Reeducação alimentar e rotina de refeições
Profissionais defendem a substituição de dietas radicais por mudanças sustentáveis nos hábitos alimentares. Uma prática frequentemente recomendada é a realização de seis a sete refeições diárias, que ajuda a manter o metabolismo ativo. Longos intervalos entre refeições e a redução excessiva do número de refeições podem prejudicar o organismo, já que ele precisa de um aporte constante de nutrientes para desempenhar funções básicas.

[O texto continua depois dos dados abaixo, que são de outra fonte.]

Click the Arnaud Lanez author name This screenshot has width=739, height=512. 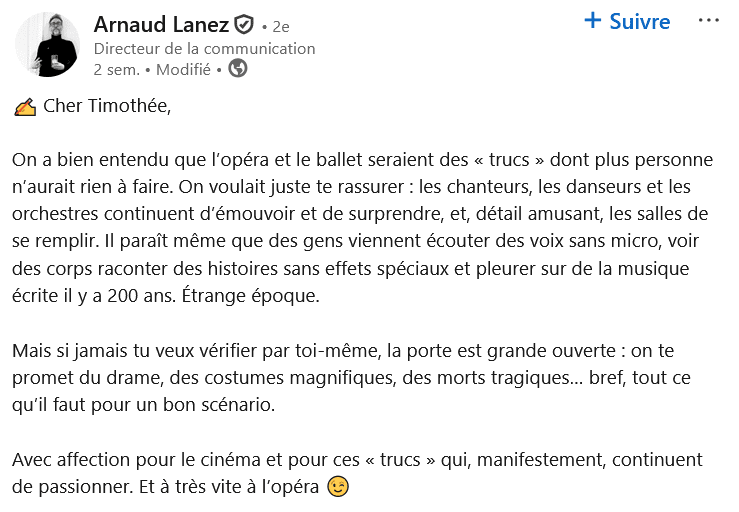tap(161, 24)
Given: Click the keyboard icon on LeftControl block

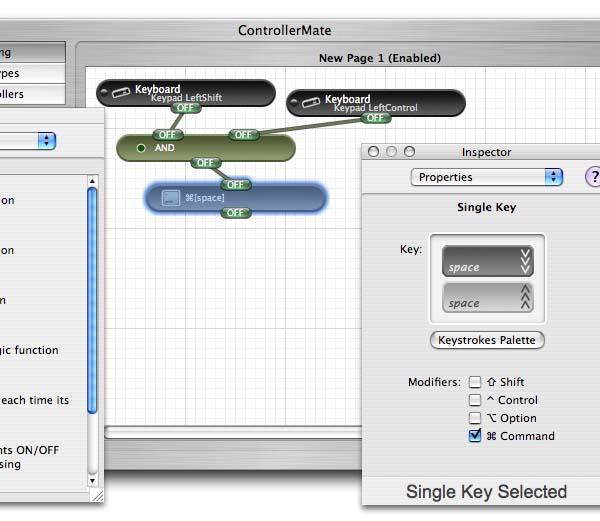Looking at the screenshot, I should [311, 102].
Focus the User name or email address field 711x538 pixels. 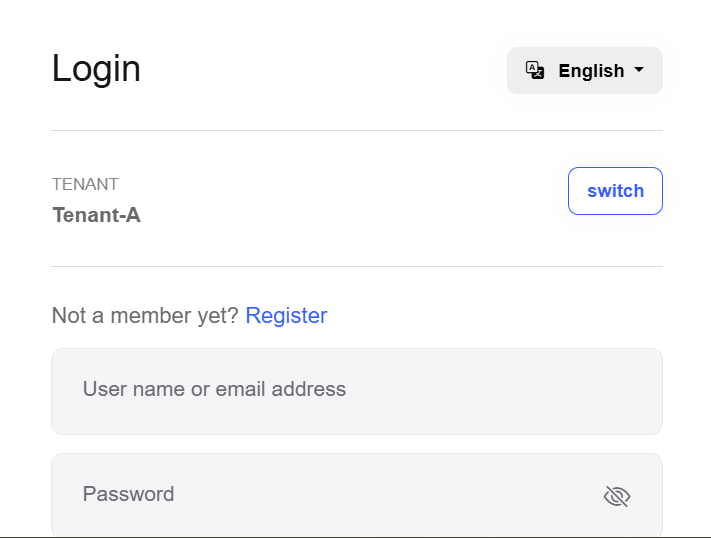click(356, 391)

Lanches, controle do apetite e obstáculos psicológicos
Os lanches têm papel importante na prevenção do consumo exagerado de alimentos calóricos e pobres em nutrientes, sobretudo no fim da tarde, quando muitas pessoas sentem maior fome — o pico mais comum ocorre por volta das 17 horas. Especialistas recomendam combinar carboidratos e proteínas nesses lanches para melhorar a saciedade e reduzir episódios de compulsão.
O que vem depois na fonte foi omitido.